Testi di Alessandro Russo-arph.it
Come si fa ad estrarre dalla testa i nostri pensieri più profondi e permetterci una relazione con gli altri? Ogni parola che tiriamo fuori dalla bocca è una interpretazione, un sottile meccanismo che fa di noi delle ‘Stele di Rosetta’ ambulanti, animate, ma anche distaccate e complesse. Per farla breve: siamo così inconsciamente arroganti che crediamo di illuminare le stanze buie che abitiamo semplicemente con la nostra presenza: invece traduciamo idee e lo facciamo affinché siano comprensibili. Lo facciamo continuamente, e gli altri lo fanno continuamente rispetto a noi: quindi nella vita reale, quotidiana, è veramente complicato capirsi! Come nel gioco del telefono: alla fine del filo rimane una traccia, rimane un soffio di quella che all’inizio era una parola. Lo ribadisco perché parlando di simbolismo, di surreale, di sillogismo dell’immagine, di fotografia creativa e altre altisonanti terminologie accademiche, dobbiamo sempre avere bene in mente che, di fatto, capirsi, è complicato! Serve una gran dose di pazienza e curiosità per mettersi nei panni di un autore che tira fuori dalle immagini concetti astratti, perché le inumidisce con la propria intimità, le accarezza con la propria emotività e quindi senza entrare in empatia con l’autore, senza comprendere le motivazioni di un lavoro, non si possono leggere e interpretare i simboli che si celano sempre dietro una fotografia pensata.
Un preambolo criptico, lo ammetto. Ma, perfettamente in linea col tema di questa puntata che svelo subito essere un tributo ad un autore che ho amato fin dalla sua scoperta. Questo pezzo è destinato alla memoria di Gilbert Garcin, un fotografo francese che ha dedicato gli ultimi trent’anni della sua vita al simbolismo, alla fotografia astratta e soprattutto insegnando quanto è necessario avere cura delle proprie viscerali passioni e curiosità, perché per agire c’è sempre tempo.
Parlo degli ultimi trent’anni, perché per i primi sessanta era invece una persona ordinaria, un lavoratore non consacrato certo alla fotografia e neppure conosciuto oltre i confini del suo piccolo paesello. Poi un giorno fiorisce, va in pensione e scopre che i sessant’anni che ha vissuto sono stati l’incubatrice dei suoi pensieri più surreali, che ha il bisogno fisico di produrre con manualità delle immagini che possano rappresentare le sue elaborate visioni. Si arma di una vecchia macchina fotografica, qualche taglierino e tanta creatività: tira fuori dal cilindro una proiezione di sé stesso che posiziona in situazioni paradossali e surreali, sempre diverse e sempre legate da un filo invisibile.
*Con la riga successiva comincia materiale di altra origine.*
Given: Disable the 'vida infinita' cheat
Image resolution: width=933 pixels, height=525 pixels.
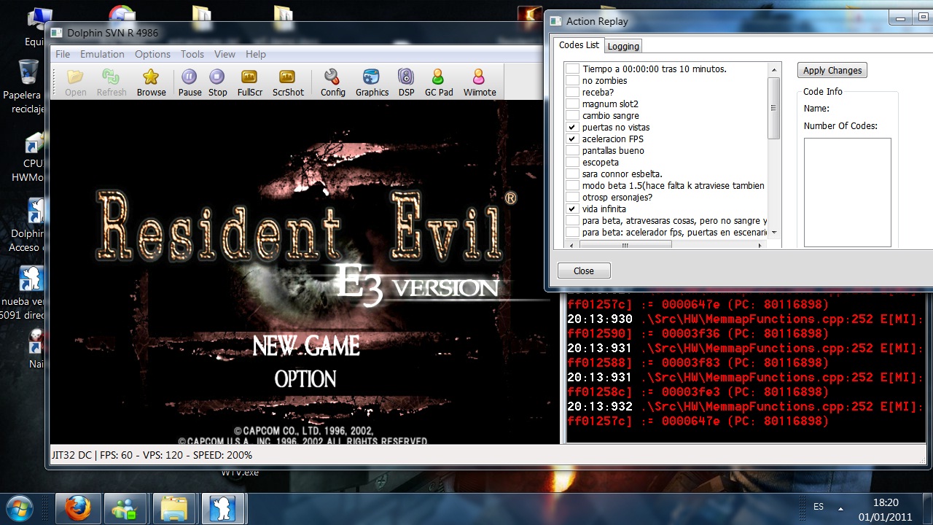Looking at the screenshot, I should tap(572, 209).
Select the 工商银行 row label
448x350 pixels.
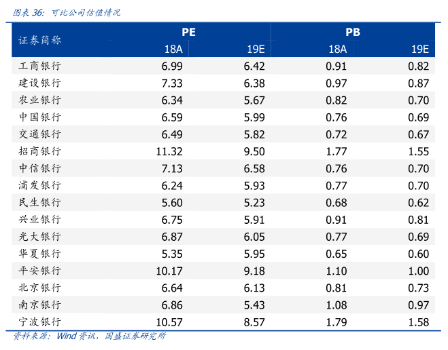click(40, 66)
Rappresenta a pieno l’ideale del fotografo romantico, quell’artigiano che si chiude tra quattro mura e realizza opere legate al proprio pensiero. Così alimenta la sua vecchiaia di nuova linfa, decide che l’interno della sua mente è di gran lunga più interessante della figura minuta e anziana che gli altri guardano. Raccorda il mondo trascendente delle sue emozioni in un apparato tangibile, attraverso collage che uniscono frammenti di disegni e fotografie. Garcin si addentra in una dimensione ricca di simboli, facendosi largo nella memoria della sua vita e riscoprendo gli insoluti, la malinconia, la maturità e la ricchezza di chi ha stratificato sulla propria pelle il passaggio del tempo.
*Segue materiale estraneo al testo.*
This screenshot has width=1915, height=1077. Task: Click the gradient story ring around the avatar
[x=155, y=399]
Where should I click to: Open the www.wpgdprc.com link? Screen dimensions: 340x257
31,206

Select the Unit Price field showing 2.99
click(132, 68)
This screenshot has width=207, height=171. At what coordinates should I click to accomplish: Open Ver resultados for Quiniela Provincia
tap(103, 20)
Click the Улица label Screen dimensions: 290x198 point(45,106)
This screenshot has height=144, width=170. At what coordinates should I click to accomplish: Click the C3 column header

Così il vecchio dalla faccia a volte simpatica, a volte triste, che viaggia di fotografia in fotografia, di universo in universo, sembra rimanere lì sospeso mentre tenta di saltellare tra un vuoto e l’altro, fluttuando in una ricca carrellata di non-sense che quello strano fotografo ci ha regalato.
Cosa mi ha insegnato la lettura delle sue fotografie? Soprattutto a puntare verso la complessità, a camminare verso quel sentiero impervio della mente dietro il quale si nascondono i simboli che codifichiamo con le nostre ansie, le nostre paure e soprattutto con la grande voglia di comunicare che ci batte nel petto ogni giorno.
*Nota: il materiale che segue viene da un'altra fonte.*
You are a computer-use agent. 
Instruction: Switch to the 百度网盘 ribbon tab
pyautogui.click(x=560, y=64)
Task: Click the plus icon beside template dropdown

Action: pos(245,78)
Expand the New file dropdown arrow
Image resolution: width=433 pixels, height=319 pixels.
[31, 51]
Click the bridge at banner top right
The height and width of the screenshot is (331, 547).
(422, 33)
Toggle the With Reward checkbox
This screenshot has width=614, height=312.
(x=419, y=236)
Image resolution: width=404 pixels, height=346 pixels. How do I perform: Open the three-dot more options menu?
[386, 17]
Che sia fotografia, pittura, scultura, illustrazione o letteratura quello che davvero conta è alzarsi dal letto in una mattina qualunque di novembre, magari a settant’anni, magari con la maledetta voglia di cominciare un nuovo giorno con la famelica curiosità di un bambino di cinque anni. Ogni giorno un nuovo inizio, ogni giorno un tassello simbolico di un’opera che per definizione resterà incompleta.
Io da grande non voglio essere un fotografo.
Io da grande voglio essere Gilbert Garcin.